• _WORK TO COMPLETE_
Reproduce the following data word for word, keeping every line in its original order and form.

• _MATERIAL SUPPLIED_
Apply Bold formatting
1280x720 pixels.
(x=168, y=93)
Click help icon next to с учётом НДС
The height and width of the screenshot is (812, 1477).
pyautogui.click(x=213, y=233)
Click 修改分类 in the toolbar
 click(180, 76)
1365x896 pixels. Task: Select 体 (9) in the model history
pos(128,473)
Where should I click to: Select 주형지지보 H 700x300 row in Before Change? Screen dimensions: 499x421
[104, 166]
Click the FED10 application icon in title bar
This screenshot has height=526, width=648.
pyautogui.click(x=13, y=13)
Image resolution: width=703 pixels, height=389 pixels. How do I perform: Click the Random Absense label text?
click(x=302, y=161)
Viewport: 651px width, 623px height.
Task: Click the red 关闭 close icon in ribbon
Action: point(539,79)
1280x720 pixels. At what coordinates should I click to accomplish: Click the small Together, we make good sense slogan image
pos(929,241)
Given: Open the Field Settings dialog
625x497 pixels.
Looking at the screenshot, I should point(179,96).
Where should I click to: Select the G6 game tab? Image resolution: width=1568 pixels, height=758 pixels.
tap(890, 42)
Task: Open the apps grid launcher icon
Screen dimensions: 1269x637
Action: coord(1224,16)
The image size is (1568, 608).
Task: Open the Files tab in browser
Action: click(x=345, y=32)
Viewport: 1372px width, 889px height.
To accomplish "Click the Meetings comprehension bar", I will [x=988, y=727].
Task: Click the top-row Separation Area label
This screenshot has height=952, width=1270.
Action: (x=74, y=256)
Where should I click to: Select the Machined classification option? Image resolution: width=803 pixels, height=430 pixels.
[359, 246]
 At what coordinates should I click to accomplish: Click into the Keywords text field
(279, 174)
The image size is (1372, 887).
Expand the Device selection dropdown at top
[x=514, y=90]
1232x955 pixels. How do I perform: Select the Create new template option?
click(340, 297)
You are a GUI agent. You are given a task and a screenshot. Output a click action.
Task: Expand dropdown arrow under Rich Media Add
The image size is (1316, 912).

• _RESULT OF THIS TASK_
Apply Bold formatting
1280x720 pixels.
(x=168, y=93)
Click help icon next to с учётом НДС
The height and width of the screenshot is (812, 1477).
pyautogui.click(x=213, y=233)
Click 修改分类 in the toolbar
 click(180, 76)
1365x896 pixels. Task: Select 体 (9) in the model history
pos(128,473)
Where should I click to: Select 주형지지보 H 700x300 row in Before Change? Screen dimensions: 499x421
[104, 166]
Click the FED10 application icon in title bar
This screenshot has height=526, width=648.
pyautogui.click(x=13, y=13)
Image resolution: width=703 pixels, height=389 pixels. How do I perform: Click the Random Absense label text?
click(x=302, y=161)
Viewport: 651px width, 623px height.
Task: Click the red 关闭 close icon in ribbon
Action: point(539,79)
1280x720 pixels. At what coordinates should I click to accomplish: Click the small Together, we make good sense slogan image
pos(929,241)
Given: Open the Field Settings dialog
625x497 pixels.
Looking at the screenshot, I should point(179,96).
Where should I click to: Select the G6 game tab? Image resolution: width=1568 pixels, height=758 pixels.
tap(890, 42)
Task: Open the apps grid launcher icon
Screen dimensions: 1269x637
Action: coord(1224,16)
The image size is (1568, 608).
Task: Open the Files tab in browser
Action: click(x=345, y=32)
Viewport: 1372px width, 889px height.
To accomplish "Click the Meetings comprehension bar", I will [x=988, y=727].
Task: Click the top-row Separation Area label
This screenshot has height=952, width=1270.
Action: (x=74, y=256)
Where should I click to: Select the Machined classification option? Image resolution: width=803 pixels, height=430 pixels.
[359, 246]
 At what coordinates should I click to accomplish: Click into the Keywords text field
(279, 174)
The image size is (1372, 887).
Expand the Device selection dropdown at top
[x=514, y=90]
1232x955 pixels. How do I perform: Select the Create new template option?
click(340, 297)
You are a GUI agent. You are given a task and a screenshot. Output a click action.
Task: Expand dropdown arrow under Rich Media Add
The image size is (1316, 912).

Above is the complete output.